Likewise, the presence of an entitlement does not guarantee that every expected control will appear before installation or immediately afterward. The in-car notes may require an additional step or calibration, or they may describe a more limited set of functions than an owner expected. Owners should follow the instructions displayed by their own vehicle rather than assuming a universal sequence.
A staged rollout is intentionally uneven. Two apparently similar cars can receive an update at different times without either vehicle being defective. The available reporting does not establish why Tesla selected one vehicle before another, so named explanations involving factories, cameras, service status, model years, or internal configuration groups should not be presented as fact.

A Compact Owner Decision Tree​

The rollout can be reduced to four practical cases.

1. The update is offered​

Connect the vehicle to stable Wi-Fi, review the version shown, and choose an installation window with at least 45–90 minutes available. Add extra time in case the car requests calibration or the process takes longer than expected. Do not schedule the installation immediately before work, an airport trip, or another fixed departure.
After installation, read the in-car notes before using any new driving feature. Confirm which controls actually appeared and compare them with the baseline recorded before installation.

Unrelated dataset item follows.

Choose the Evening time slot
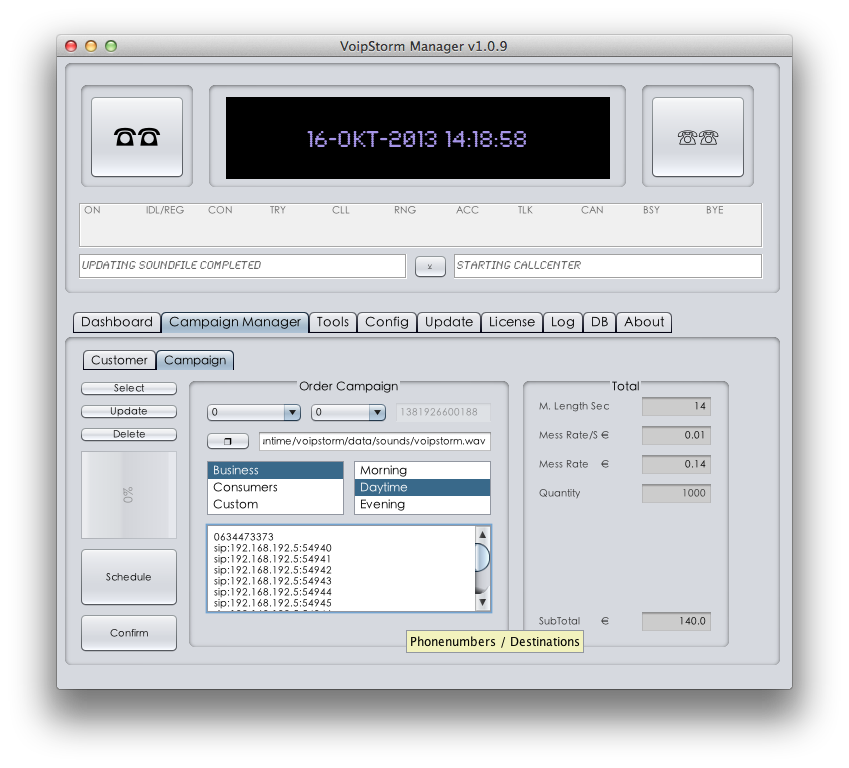 [x=422, y=504]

2. The update is not offered​

Confirm that Controls → Software → Software Update Preferences is set to Advanced if earlier updates are desired. Keep Wi-Fi connected and check periodically through a Tesla app screen refresh or by tapping the software version under Controls → Software.
Do not assume that repeated refreshes can force an assignment. If no update appears, the most supportable explanation is that the vehicle has not yet been included in the rollout presented to it. Fleetwide timing has not been confirmed.

3. The FSD entitlement is visible—or absent​

If the expected entitlement is visible, preserve a screenshot and then follow the instructions shown in the car when the update arrives. Visibility establishes what the account or vehicle currently displays; it does not, by itself, prove the exact functions that will be enabled after installation.
If the expected entitlement is absent, verify the account and vehicle information before drawing conclusions from the firmware number. The available report does not support a definitive list of package, subscription, market, hardware, trim, or model-year conditions, so the owner should rely on what Tesla displays for that specific vehicle and seek support if the displayed status appears inconsistent with the purchase record.

4. The feature does not appear—or installation fails​

If installation completes but the expected feature does not appear, first read the in-car notes and check whether calibration or another displayed prerequisite remains incomplete. Record the installed version, entitlement screen, release notes, and available controls before contacting support.
If installation fails, preserve the exact error message and the time of failure. Avoid improvised electrical or service procedures. Use the vehicle’s normal support path and provide the recorded software information and screenshots.
If a newly enabled function produces a repeatable driving issue, regain full control first. Once safe, use “Report.” immediately so the event is submitted as close as possible to the behavior being reported.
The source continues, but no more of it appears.